Mapping Range

Last modified 10 Feb 2022 10:12 +01:00

The range of a mapping (in a mathematical sense) is a set of values that are considered to be valid outputs of the mapping. Definition of mapping range is not important for evaluation of mapping expression. However, it is important for application of mapping outputs.

The mapping is considered to be authoritative for all values in its range. If the target item contains values that belong to the mapping range, it is assumed that the values were created by the mapping. I.e. if the mapping contains any values that belong to the mapping range, and the mapping does not produce such values as its output, the values are removed.

The range defines what are the possible outputs of the mapping. The projector can use this information to determine what values to remove when the mapping is authoritative.

Range Definition

The mapping range can be specified by using a set declaration in its target:

        <mapping>
            <expression>
                ...
            </expression>
            <target>
                <set>
                    <predefined>all</predefined>
                </set>
            </target>

Since midPoint 4.0 there is also an option to define sets using pre-defined specifications. The predefined element can take following values:

  • all: All possible elements will be part of the range. Which means that all other values (those not given by mappings) will be removed. This is also known as non-tolerant behavior.

  • none: No value will be part of the range. The range is empty. Which means that no values will be removed. This is also known as tolerant behavior.
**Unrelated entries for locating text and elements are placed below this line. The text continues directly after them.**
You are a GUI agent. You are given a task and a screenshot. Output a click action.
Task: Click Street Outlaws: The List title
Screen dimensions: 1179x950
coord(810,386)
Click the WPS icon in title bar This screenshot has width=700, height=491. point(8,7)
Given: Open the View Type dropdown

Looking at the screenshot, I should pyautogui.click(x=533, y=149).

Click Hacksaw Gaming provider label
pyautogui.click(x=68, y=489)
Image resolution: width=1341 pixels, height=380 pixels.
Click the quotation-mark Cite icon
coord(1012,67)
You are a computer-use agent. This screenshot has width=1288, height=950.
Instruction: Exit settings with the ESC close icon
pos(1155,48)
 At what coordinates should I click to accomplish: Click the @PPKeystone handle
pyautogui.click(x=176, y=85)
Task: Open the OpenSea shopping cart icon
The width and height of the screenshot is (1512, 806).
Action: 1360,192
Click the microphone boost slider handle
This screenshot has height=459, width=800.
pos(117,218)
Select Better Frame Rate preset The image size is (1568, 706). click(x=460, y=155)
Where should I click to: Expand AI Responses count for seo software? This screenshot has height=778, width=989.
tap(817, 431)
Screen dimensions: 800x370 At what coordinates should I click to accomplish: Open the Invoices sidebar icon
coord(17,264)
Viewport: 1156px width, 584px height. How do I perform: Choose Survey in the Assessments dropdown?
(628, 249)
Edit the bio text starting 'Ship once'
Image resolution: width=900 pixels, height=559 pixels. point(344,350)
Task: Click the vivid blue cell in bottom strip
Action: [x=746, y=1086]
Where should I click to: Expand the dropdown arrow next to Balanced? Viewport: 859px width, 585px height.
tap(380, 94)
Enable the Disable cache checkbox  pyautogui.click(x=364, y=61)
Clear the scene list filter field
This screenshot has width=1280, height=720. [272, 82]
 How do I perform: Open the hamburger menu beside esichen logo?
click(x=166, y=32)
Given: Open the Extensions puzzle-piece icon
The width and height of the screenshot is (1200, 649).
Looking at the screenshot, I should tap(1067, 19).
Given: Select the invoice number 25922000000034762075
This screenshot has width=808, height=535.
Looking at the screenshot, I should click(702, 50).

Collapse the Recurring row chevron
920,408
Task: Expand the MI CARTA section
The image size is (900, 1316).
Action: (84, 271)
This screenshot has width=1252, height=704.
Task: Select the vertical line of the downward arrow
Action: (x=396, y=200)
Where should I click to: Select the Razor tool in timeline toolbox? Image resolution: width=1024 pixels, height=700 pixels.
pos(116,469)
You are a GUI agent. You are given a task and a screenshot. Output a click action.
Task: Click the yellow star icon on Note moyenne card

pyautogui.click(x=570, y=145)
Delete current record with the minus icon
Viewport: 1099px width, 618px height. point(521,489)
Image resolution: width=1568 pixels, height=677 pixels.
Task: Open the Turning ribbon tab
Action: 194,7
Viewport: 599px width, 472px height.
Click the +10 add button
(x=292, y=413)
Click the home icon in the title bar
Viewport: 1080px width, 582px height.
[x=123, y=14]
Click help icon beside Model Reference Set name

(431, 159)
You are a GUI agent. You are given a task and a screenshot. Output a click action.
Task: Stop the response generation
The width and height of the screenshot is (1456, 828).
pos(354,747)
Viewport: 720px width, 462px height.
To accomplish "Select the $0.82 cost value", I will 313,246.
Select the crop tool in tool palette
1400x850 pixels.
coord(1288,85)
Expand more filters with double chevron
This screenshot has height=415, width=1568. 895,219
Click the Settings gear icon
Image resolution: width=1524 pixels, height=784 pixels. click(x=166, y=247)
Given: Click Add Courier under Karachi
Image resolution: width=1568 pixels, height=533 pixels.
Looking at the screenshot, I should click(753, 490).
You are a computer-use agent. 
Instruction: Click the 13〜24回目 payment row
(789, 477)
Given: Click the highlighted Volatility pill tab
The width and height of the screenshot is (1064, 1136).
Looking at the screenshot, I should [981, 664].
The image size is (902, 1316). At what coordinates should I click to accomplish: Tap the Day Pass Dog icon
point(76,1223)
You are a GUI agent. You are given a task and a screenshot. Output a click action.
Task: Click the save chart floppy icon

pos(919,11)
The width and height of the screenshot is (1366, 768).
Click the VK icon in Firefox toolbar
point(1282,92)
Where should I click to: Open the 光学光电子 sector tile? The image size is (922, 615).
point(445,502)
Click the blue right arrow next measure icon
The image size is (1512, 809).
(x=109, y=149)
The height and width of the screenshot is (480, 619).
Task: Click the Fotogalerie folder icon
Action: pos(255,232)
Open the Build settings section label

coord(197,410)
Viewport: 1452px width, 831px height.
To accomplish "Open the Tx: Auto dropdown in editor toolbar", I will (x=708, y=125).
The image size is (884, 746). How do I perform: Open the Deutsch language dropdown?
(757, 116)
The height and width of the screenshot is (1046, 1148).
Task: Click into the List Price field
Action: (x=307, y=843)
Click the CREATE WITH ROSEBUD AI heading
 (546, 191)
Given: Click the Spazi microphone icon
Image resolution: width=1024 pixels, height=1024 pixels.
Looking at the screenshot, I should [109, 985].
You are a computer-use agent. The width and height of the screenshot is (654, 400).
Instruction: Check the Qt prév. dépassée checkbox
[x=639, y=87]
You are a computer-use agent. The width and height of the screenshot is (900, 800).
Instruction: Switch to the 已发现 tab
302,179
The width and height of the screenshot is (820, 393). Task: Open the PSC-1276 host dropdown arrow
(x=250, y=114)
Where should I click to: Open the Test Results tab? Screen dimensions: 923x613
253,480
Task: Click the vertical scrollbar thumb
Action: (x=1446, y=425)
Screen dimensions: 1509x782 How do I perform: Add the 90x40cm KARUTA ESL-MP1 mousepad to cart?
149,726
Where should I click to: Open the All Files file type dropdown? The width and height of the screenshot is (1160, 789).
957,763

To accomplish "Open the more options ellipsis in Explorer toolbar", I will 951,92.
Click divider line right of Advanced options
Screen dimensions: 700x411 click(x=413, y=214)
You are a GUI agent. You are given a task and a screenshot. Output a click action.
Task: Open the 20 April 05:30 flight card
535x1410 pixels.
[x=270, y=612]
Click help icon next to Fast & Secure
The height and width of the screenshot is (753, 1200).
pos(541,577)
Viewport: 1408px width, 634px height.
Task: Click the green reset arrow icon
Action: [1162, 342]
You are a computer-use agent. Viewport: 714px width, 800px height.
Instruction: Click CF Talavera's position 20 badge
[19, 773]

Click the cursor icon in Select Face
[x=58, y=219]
The pre-defined specifications can be used for the extreme cases. A finer specification can be created by using a condition:

        <mapping>
            <expression>
                ...
            </expression>
            <target>
                <set>
                    <condition>
                        <script>
                            <code>
                                import com.evolveum.midpoint.schema.constants.*
                                input.targetRef != null &amp;&amp; input.targetRef.relation == SchemaConstants.ORG_MANAGER
                            </code>
                        </script>
                    </condition>
                </set>
            </target>

Above mapping is an assignment mapping, target of the mapping is an assignment container. The range definition specifies that the mapping is authoritative for all assignments where target relation is manager. Therefore, if there is any manager assignment that is not result of this mapping then midPoint knows that such assignment may be removed.

Single Mapping

The usual way for automatic assignment of roles is use of inbound mapping with assignmentTargetSearch expression evaluator. The mapping takes jobCode attribute from the HR system. It transforms the jobCode to an assignment of midPoint role using the assignmentTargetSearch expression. The new assignment value is then store in user’s assignment container, thus assigning the role.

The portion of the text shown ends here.